Page 1 of 1

URL encrypt

Posted: Wed Sep 05, 2007 1:15 am
by shivam0101
I want to use a link in email. The link will contain url like, mysite.com?process=accept&id=10. I want to encrypt this url and again decrypt when the users enters the site without using mycrypt.

Thanks

Posted: Wed Sep 05, 2007 1:51 am
by Mordred
Why?

Posted: Wed Sep 05, 2007 2:26 am
by shivam0101
I do not have access to server to install.

Posted: Wed Sep 05, 2007 2:54 am
by jmut
I think Mordred was asking why want to encrypt in first place.

Generally such things are done with creating relatively long complex (letters,digits etc) string that is valid for 24 hours for example. And once customer click it...you check against database and invalidated it.
Customers are used to this and I don't see real security problem with it.

Posted: Wed Sep 05, 2007 6:17 am
by shivam0101
it contains some ids which client does not want to show.

I am also facing another problem, Since it is related to first problem, i am posting here itself.

in the email link,

Code: Select all

<a href='mysite.com/process_page.php?process=accept&id=10'>
if the user has not logged in it will be redirected to index page. On entering his username and password, he will be directed to the appropriate page.

There will be different urls which the clients will be receiving and on each type different page and process changes.

I tried to store the pagename and id in sessions.

For example, in process.php

Code: Select all

$id=$_GET['id'];
    $_SESSION['form_email']=array('process.php', $id);
below this, i am checking for valid users. Then it will be directed to index.php

In the index.php,

Code: Select all

$from_email=$_SESSION['form_email'];
when the username and password is validated and if it is true,

Code: Select all

if(!empty($from_email))
   $cls_obj->Redirect("$from_email[0]");
  else
   $cls_obj->Redirect("homepage.php);

The problem is, when it goes to process.php, the id gets lost.

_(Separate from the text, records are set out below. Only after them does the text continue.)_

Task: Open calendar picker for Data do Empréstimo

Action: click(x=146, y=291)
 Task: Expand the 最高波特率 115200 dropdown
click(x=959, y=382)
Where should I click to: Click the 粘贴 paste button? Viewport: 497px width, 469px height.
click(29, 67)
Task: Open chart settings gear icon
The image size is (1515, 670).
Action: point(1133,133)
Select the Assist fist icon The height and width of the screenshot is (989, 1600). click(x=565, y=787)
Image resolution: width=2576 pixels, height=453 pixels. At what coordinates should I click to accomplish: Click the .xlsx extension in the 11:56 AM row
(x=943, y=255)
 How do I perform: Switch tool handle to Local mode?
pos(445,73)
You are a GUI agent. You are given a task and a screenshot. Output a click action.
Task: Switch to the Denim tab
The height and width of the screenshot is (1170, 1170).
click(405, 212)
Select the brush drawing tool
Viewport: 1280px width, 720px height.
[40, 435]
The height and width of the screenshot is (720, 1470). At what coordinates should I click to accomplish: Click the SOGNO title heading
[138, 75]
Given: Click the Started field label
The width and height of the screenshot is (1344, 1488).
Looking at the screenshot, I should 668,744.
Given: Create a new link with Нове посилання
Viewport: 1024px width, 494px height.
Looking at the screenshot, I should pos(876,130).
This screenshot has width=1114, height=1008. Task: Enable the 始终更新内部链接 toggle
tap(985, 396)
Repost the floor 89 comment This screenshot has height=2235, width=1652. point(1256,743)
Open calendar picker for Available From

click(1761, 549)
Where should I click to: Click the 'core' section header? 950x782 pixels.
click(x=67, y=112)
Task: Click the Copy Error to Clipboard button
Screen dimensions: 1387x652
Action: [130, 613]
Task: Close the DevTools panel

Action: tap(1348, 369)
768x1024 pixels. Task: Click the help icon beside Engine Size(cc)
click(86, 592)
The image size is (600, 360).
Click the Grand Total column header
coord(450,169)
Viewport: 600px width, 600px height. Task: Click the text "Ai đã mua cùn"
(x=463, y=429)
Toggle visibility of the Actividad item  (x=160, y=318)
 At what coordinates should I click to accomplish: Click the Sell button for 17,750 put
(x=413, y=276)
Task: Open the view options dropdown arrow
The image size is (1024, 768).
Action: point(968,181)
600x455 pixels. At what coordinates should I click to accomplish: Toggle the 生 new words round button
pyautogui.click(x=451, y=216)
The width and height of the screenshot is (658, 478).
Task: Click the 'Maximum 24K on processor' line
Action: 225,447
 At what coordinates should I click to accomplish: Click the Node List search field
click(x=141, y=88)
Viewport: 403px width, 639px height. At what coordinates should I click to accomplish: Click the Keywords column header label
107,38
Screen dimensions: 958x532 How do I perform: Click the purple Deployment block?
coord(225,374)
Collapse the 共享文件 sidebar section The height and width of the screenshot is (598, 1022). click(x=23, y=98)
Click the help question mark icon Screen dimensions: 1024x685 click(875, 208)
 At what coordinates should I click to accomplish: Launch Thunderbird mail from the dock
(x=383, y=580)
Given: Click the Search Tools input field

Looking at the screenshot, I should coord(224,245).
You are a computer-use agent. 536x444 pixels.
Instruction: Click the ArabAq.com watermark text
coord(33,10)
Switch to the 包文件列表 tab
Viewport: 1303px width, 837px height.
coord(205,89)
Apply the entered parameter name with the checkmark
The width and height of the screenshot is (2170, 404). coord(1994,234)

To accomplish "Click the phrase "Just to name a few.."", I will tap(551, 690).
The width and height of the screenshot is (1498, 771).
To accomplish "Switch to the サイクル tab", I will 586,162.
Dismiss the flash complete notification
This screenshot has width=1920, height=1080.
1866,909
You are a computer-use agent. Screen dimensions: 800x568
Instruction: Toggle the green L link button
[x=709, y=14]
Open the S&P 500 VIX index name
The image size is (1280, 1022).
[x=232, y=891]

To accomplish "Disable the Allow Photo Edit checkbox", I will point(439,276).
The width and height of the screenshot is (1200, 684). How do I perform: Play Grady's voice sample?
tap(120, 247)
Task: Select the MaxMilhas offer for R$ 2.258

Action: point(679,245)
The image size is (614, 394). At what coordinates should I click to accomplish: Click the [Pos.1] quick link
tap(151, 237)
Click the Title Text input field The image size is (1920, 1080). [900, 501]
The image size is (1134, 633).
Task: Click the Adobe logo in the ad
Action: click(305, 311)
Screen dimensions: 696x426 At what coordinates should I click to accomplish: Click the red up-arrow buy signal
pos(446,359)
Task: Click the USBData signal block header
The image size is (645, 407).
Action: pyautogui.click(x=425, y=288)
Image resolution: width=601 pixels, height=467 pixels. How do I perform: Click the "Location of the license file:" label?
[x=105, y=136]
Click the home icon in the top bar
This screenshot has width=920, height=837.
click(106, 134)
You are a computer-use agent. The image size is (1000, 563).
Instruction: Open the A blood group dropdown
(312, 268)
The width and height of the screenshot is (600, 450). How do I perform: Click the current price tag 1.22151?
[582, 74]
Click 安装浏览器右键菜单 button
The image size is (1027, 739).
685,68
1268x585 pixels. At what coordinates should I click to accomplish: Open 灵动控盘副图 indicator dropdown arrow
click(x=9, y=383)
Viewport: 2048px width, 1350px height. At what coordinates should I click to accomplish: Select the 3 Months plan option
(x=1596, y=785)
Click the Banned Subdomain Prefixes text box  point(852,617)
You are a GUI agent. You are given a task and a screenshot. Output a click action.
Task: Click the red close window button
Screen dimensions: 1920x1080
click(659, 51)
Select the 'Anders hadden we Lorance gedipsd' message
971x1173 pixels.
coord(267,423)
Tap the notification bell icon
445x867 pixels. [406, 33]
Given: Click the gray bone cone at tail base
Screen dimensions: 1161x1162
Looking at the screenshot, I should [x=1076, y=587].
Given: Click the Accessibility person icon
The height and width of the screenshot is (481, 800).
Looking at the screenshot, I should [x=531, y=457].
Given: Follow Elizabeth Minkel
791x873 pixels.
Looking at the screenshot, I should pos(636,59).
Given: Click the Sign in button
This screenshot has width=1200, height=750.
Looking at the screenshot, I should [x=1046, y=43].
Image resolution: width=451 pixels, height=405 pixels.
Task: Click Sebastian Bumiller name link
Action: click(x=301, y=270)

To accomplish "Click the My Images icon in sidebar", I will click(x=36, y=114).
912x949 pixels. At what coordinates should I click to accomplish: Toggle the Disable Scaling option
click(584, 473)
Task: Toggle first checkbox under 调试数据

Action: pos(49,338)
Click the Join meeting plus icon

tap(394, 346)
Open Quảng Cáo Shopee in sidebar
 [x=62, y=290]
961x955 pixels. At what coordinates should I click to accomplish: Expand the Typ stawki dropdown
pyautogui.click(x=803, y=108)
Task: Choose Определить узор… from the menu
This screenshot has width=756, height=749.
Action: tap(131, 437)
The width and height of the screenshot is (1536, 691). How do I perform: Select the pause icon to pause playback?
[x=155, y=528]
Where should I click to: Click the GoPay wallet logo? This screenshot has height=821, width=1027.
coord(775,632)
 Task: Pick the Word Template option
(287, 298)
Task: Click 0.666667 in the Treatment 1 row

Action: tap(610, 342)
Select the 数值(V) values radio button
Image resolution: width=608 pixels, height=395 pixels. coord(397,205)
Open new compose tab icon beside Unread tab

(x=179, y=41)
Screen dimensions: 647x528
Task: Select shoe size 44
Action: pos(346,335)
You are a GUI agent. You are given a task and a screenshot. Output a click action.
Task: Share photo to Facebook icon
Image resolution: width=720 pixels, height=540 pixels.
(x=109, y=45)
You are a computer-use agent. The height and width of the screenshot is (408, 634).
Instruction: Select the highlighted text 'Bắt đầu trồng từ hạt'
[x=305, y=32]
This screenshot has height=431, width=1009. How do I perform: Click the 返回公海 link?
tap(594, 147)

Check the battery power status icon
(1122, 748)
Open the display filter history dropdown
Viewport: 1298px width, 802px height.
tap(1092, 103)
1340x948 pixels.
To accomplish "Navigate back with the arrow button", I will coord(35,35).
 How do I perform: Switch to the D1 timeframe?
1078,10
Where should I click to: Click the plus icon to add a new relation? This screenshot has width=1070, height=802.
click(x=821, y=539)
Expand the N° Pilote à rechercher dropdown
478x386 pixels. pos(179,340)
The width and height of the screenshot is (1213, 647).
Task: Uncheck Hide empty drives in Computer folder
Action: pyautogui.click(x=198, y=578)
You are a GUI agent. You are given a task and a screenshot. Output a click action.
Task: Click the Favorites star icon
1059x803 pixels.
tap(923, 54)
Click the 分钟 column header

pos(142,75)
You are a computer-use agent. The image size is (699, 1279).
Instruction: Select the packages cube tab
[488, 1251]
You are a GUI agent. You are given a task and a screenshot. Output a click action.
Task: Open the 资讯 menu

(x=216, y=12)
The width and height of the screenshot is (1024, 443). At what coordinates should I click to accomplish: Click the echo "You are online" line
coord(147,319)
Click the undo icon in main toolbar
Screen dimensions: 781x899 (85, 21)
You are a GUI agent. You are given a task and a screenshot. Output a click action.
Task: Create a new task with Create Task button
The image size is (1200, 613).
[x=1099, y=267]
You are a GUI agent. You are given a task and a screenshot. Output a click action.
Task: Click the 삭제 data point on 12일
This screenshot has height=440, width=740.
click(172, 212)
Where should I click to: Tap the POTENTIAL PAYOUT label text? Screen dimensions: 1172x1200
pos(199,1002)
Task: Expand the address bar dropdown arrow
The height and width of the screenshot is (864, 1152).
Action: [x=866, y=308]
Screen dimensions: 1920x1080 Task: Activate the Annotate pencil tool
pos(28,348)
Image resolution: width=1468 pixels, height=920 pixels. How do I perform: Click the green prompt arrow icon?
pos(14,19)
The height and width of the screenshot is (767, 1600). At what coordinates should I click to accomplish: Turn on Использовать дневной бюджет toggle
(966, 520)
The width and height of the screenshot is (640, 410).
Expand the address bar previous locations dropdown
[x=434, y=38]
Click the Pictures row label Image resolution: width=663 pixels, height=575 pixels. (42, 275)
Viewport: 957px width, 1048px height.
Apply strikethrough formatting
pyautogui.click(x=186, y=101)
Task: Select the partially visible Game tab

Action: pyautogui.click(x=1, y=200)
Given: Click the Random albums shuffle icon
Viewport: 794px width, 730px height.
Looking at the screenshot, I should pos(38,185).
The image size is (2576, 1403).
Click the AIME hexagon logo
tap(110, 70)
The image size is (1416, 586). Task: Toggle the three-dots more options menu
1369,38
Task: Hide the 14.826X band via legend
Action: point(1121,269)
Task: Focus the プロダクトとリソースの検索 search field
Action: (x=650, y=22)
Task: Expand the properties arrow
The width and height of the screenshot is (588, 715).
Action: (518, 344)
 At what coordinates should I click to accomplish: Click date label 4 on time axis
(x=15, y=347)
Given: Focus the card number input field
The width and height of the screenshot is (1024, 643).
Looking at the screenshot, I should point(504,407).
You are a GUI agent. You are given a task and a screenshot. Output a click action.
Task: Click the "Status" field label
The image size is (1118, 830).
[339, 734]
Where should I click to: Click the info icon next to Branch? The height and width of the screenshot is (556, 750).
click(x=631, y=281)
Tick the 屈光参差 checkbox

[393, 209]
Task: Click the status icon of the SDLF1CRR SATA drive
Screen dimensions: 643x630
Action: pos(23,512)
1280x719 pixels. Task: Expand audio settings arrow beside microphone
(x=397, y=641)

Another thing is, if the user has the option of directly entring the site and click the url. So,

Code: Select all

$_GET['id']
is also used for that purpose also.

Is there any easier way of doing it?

Posted: Wed Sep 05, 2007 8:24 am
by superdezign
shivam0101 wrote:it contains some ids which client does not want to show.
Then generate different ids from those ids and/or create randomly generated ids and use those instead.

Posted: Wed Sep 05, 2007 8:54 am
by CoderGoblin
Anything you send via get or post can simply be duplicated. One way of avoiding this is to send something like a checksum. If you use sessions for instance checksum could be

Code: Select all

$id=10;
$chksum=substr(md5('uniqtxt'+$id+session_id()),3,5); // numbers and uniqtxt an example only.
echo "<a href=\"mysite.com/process_page.php?process=accept&chksum={$chksum}&id={$id}\">";
When you process the next page you compare the chksum md5 value it should have created for that id...

Code: Select all

if (substr(md5('uniqtxt'+$id+session_id()),3,5) == $_GET['chksum']) {
   //process
} else {
  echo 'Naughty person....';
}
Of course the checksum used is up to you but this sort of system works in general. The addition of uniqtxt adds an extra level of security for the md5 but is not 100% unbreakable. The question is who would really bother.

If the session_id changes the id will not work and you get the message naughty person. If you never want the person to access the same page simply recreate a new session_id after processing. You could even store something in a database to use as part of the checksum.